No documento, as associações elogiam as virtudes dos antecessores de Steinmetz e depois acusam o arcebispo de continuar “permitindo que o PT [Partido dos Trabalhadores] aparelhasse a estrutura da nossa Igreja”.
O Partido dos Trabalhadores governou o Brasil de 2003 – quando Luís Inácio Lula da Silva se tornou presidente – até 2016, quando a então presidente Dilma Rousseff sofreu impeachment. Desde então, o país tem visto uma crescente polarização política, complicada ainda mais com a eleição do presidente arquiconservador Jair Bolsonaro em 2018.
Em quase todas as manifestações e documentos públicos da Arquidiocese, nota-se a influência das teses esquerdistas e socialistas defendidas por esse partido (e que são, diga-se, contrárias à Doutrina Social da Igreja)”, diz a carta das associações.

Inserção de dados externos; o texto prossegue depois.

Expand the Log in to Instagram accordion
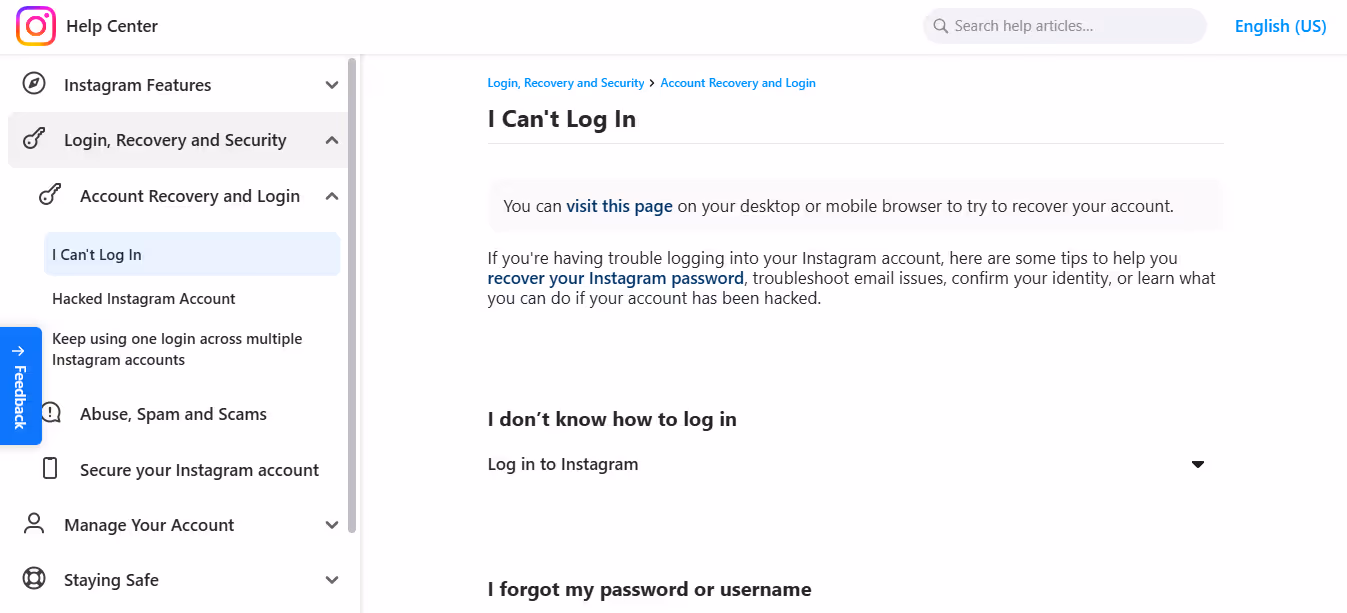pyautogui.click(x=1197, y=464)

“Em diversas paróquias, permite-se que sejam divulgadas meias verdades e velhas mentiras, tais como a identificação entre o socialismo e o cristianismo; a luta de classes marxista, que opõe ricos e pobres; a malfadada Teologia da Libertação (condenada com veemência pelos santos padres João Paulo II e Bento XVI); e a ideologização da Igreja (condenada com veemência pelo santo padre Francisco)”, continua o documento.
A carta conclui dizendo que muitos católicos da cidade se sentem “órfãos”.
“Precisamos de um Arcebispo que possa fazer a Igreja de Londrina voltar a sorrir. Queremos um Padre, um Pastor, um Guia. Queremos amar o nosso Arcebispo tanto quanto amamos a nossa Igreja.”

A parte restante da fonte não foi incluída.